• [TASK TO CARRY OUT]:
Word for word, transcribe the data below.
═══ RECORD SET
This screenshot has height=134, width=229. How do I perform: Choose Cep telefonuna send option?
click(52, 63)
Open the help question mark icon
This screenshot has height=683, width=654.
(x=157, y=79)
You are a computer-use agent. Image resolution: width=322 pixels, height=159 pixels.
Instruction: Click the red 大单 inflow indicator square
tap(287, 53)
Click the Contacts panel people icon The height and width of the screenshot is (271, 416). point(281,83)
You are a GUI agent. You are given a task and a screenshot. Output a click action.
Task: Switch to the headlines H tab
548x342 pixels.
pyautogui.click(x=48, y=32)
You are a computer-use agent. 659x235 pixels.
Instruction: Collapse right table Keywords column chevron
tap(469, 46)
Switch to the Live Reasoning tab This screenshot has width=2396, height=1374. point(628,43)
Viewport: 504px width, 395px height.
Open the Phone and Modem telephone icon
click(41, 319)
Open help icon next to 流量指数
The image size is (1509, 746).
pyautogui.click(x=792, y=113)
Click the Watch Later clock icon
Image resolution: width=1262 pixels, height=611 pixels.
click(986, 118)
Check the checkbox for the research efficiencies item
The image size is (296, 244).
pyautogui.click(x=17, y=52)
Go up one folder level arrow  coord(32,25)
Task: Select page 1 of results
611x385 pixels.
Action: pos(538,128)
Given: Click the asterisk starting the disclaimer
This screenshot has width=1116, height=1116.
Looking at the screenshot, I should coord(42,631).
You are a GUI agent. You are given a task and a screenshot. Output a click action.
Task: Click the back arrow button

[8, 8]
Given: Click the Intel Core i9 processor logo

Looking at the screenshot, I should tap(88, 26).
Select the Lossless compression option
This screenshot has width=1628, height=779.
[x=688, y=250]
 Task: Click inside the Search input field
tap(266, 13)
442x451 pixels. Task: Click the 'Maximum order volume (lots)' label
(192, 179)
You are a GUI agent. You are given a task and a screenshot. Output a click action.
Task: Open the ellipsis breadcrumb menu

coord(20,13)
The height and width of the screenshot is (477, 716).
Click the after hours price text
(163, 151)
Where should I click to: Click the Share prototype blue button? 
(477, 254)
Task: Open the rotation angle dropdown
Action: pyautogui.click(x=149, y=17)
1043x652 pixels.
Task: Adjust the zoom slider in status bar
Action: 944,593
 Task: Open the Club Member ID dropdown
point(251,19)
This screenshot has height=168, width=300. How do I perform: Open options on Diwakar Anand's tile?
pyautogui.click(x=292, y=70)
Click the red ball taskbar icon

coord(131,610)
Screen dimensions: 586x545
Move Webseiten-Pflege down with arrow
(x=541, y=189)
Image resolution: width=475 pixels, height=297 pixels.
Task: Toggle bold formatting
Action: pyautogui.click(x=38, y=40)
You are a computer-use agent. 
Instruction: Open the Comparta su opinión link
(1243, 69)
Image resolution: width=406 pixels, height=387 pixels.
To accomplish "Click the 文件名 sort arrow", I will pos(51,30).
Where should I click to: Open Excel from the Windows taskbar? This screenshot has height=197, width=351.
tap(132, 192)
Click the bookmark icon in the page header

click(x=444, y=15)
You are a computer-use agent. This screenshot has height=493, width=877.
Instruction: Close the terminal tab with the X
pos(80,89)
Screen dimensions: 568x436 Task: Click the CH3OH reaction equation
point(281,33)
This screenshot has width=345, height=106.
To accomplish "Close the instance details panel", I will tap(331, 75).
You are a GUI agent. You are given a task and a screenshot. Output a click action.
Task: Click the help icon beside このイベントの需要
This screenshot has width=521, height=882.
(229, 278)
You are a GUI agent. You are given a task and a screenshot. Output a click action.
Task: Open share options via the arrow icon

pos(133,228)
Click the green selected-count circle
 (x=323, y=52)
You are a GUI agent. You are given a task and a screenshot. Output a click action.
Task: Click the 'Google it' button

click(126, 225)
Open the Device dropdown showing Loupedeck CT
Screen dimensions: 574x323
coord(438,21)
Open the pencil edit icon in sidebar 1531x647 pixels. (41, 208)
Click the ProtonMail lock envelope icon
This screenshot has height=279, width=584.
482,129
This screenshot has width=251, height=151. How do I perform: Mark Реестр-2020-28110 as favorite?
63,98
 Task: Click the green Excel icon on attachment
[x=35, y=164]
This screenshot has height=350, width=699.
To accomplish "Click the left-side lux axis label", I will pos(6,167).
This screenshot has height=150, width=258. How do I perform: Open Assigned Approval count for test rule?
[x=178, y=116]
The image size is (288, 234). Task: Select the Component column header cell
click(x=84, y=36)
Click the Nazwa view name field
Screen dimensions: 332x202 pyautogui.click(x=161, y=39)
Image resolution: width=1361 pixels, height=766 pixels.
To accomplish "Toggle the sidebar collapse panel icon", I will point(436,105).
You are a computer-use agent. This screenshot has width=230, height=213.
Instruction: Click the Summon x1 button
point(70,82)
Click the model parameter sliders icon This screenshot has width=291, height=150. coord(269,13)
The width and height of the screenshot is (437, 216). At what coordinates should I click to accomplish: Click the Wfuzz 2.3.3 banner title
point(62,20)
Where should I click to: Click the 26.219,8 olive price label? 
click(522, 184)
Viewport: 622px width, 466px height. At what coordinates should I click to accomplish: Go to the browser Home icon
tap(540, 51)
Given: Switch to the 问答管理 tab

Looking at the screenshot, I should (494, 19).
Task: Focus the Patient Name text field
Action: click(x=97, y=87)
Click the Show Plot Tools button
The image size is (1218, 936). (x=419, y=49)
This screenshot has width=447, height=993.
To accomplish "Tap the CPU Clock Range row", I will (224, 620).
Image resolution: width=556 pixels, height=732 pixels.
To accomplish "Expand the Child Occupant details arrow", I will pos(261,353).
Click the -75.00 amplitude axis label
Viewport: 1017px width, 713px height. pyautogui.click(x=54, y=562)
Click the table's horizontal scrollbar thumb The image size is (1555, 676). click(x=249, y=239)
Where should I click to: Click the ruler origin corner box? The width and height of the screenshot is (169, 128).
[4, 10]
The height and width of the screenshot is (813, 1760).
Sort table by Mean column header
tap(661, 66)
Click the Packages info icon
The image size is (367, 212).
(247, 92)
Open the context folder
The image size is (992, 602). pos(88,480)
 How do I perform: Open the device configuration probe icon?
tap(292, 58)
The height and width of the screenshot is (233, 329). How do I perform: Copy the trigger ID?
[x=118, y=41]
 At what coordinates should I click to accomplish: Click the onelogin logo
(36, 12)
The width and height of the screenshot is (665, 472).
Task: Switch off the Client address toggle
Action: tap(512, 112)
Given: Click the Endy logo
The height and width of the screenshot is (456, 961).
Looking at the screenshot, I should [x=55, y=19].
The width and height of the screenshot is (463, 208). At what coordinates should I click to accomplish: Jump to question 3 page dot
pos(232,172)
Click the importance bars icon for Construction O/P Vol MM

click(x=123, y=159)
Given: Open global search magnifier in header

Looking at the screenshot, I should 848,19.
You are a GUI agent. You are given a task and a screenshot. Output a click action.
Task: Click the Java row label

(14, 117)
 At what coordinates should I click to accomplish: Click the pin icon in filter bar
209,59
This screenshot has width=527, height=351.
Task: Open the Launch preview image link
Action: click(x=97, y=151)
══════
• [OUTPUT]:
This screenshot has height=134, width=229. How do I perform: Choose Cep telefonuna send option?
click(52, 63)
Open the help question mark icon
This screenshot has height=683, width=654.
(x=157, y=79)
You are a computer-use agent. Image resolution: width=322 pixels, height=159 pixels.
Instruction: Click the red 大单 inflow indicator square
tap(287, 53)
Click the Contacts panel people icon The height and width of the screenshot is (271, 416). point(281,83)
You are a GUI agent. You are given a task and a screenshot. Output a click action.
Task: Switch to the headlines H tab
548x342 pixels.
pyautogui.click(x=48, y=32)
You are a computer-use agent. 659x235 pixels.
Instruction: Collapse right table Keywords column chevron
tap(469, 46)
Switch to the Live Reasoning tab This screenshot has width=2396, height=1374. point(628,43)
Viewport: 504px width, 395px height.
Open the Phone and Modem telephone icon
click(41, 319)
Open help icon next to 流量指数
The image size is (1509, 746).
pyautogui.click(x=792, y=113)
Click the Watch Later clock icon
Image resolution: width=1262 pixels, height=611 pixels.
click(986, 118)
Check the checkbox for the research efficiencies item
The image size is (296, 244).
pyautogui.click(x=17, y=52)
Go up one folder level arrow  coord(32,25)
Task: Select page 1 of results
611x385 pixels.
Action: pos(538,128)
Given: Click the asterisk starting the disclaimer
This screenshot has width=1116, height=1116.
Looking at the screenshot, I should coord(42,631).
You are a GUI agent. You are given a task and a screenshot. Output a click action.
Task: Click the back arrow button

[8, 8]
Given: Click the Intel Core i9 processor logo

Looking at the screenshot, I should tap(88, 26).
Select the Lossless compression option
This screenshot has width=1628, height=779.
[x=688, y=250]
 Task: Click inside the Search input field
tap(266, 13)
442x451 pixels. Task: Click the 'Maximum order volume (lots)' label
(192, 179)
You are a GUI agent. You are given a task and a screenshot. Output a click action.
Task: Open the ellipsis breadcrumb menu

coord(20,13)
The height and width of the screenshot is (477, 716).
Click the after hours price text
(163, 151)
Where should I click to: Click the Share prototype blue button? 
(477, 254)
Task: Open the rotation angle dropdown
Action: pyautogui.click(x=149, y=17)
1043x652 pixels.
Task: Adjust the zoom slider in status bar
Action: 944,593
 Task: Open the Club Member ID dropdown
point(251,19)
This screenshot has height=168, width=300. How do I perform: Open options on Diwakar Anand's tile?
pyautogui.click(x=292, y=70)
Click the red ball taskbar icon

coord(131,610)
Screen dimensions: 586x545
Move Webseiten-Pflege down with arrow
(x=541, y=189)
Image resolution: width=475 pixels, height=297 pixels.
Task: Toggle bold formatting
Action: pyautogui.click(x=38, y=40)
You are a computer-use agent. 
Instruction: Open the Comparta su opinión link
(1243, 69)
Image resolution: width=406 pixels, height=387 pixels.
To accomplish "Click the 文件名 sort arrow", I will pos(51,30).
Where should I click to: Open Excel from the Windows taskbar? This screenshot has height=197, width=351.
tap(132, 192)
Click the bookmark icon in the page header

click(x=444, y=15)
You are a computer-use agent. This screenshot has height=493, width=877.
Instruction: Close the terminal tab with the X
pos(80,89)
Screen dimensions: 568x436 Task: Click the CH3OH reaction equation
point(281,33)
This screenshot has width=345, height=106.
To accomplish "Close the instance details panel", I will tap(331, 75).
You are a GUI agent. You are given a task and a screenshot. Output a click action.
Task: Click the help icon beside このイベントの需要
This screenshot has width=521, height=882.
(229, 278)
You are a GUI agent. You are given a task and a screenshot. Output a click action.
Task: Open share options via the arrow icon

pos(133,228)
Click the green selected-count circle
 (x=323, y=52)
You are a GUI agent. You are given a task and a screenshot. Output a click action.
Task: Click the 'Google it' button

click(126, 225)
Open the Device dropdown showing Loupedeck CT
Screen dimensions: 574x323
coord(438,21)
Open the pencil edit icon in sidebar 1531x647 pixels. (41, 208)
Click the ProtonMail lock envelope icon
This screenshot has height=279, width=584.
482,129
This screenshot has width=251, height=151. How do I perform: Mark Реестр-2020-28110 as favorite?
63,98
 Task: Click the green Excel icon on attachment
[x=35, y=164]
This screenshot has height=350, width=699.
To accomplish "Click the left-side lux axis label", I will pos(6,167).
This screenshot has height=150, width=258. How do I perform: Open Assigned Approval count for test rule?
[x=178, y=116]
The image size is (288, 234). Task: Select the Component column header cell
click(x=84, y=36)
Click the Nazwa view name field
Screen dimensions: 332x202 pyautogui.click(x=161, y=39)
Image resolution: width=1361 pixels, height=766 pixels.
To accomplish "Toggle the sidebar collapse panel icon", I will point(436,105).
You are a computer-use agent. This screenshot has width=230, height=213.
Instruction: Click the Summon x1 button
point(70,82)
Click the model parameter sliders icon This screenshot has width=291, height=150. coord(269,13)
The width and height of the screenshot is (437, 216). At what coordinates should I click to accomplish: Click the Wfuzz 2.3.3 banner title
point(62,20)
Where should I click to: Click the 26.219,8 olive price label? 
click(522, 184)
Viewport: 622px width, 466px height. At what coordinates should I click to accomplish: Go to the browser Home icon
tap(540, 51)
Given: Switch to the 问答管理 tab

Looking at the screenshot, I should (494, 19).
Task: Focus the Patient Name text field
Action: click(x=97, y=87)
Click the Show Plot Tools button
The image size is (1218, 936). (x=419, y=49)
This screenshot has width=447, height=993.
To accomplish "Tap the CPU Clock Range row", I will (224, 620).
Image resolution: width=556 pixels, height=732 pixels.
To accomplish "Expand the Child Occupant details arrow", I will pos(261,353).
Click the -75.00 amplitude axis label
Viewport: 1017px width, 713px height. pyautogui.click(x=54, y=562)
Click the table's horizontal scrollbar thumb The image size is (1555, 676). click(x=249, y=239)
Where should I click to: Click the ruler origin corner box? The width and height of the screenshot is (169, 128).
[4, 10]
The height and width of the screenshot is (813, 1760).
Sort table by Mean column header
tap(661, 66)
Click the Packages info icon
The image size is (367, 212).
(247, 92)
Open the context folder
The image size is (992, 602). pos(88,480)
 How do I perform: Open the device configuration probe icon?
tap(292, 58)
The height and width of the screenshot is (233, 329). How do I perform: Copy the trigger ID?
[x=118, y=41]
 At what coordinates should I click to accomplish: Click the onelogin logo
(36, 12)
The width and height of the screenshot is (665, 472).
Task: Switch off the Client address toggle
Action: tap(512, 112)
Given: Click the Endy logo
The height and width of the screenshot is (456, 961).
Looking at the screenshot, I should [x=55, y=19].
The width and height of the screenshot is (463, 208). At what coordinates should I click to accomplish: Jump to question 3 page dot
pos(232,172)
Click the importance bars icon for Construction O/P Vol MM

click(x=123, y=159)
Given: Open global search magnifier in header

Looking at the screenshot, I should 848,19.
You are a GUI agent. You are given a task and a screenshot. Output a click action.
Task: Click the Java row label

(14, 117)
 At what coordinates should I click to accomplish: Click the pin icon in filter bar
209,59
This screenshot has width=527, height=351.
Task: Open the Launch preview image link
Action: click(x=97, y=151)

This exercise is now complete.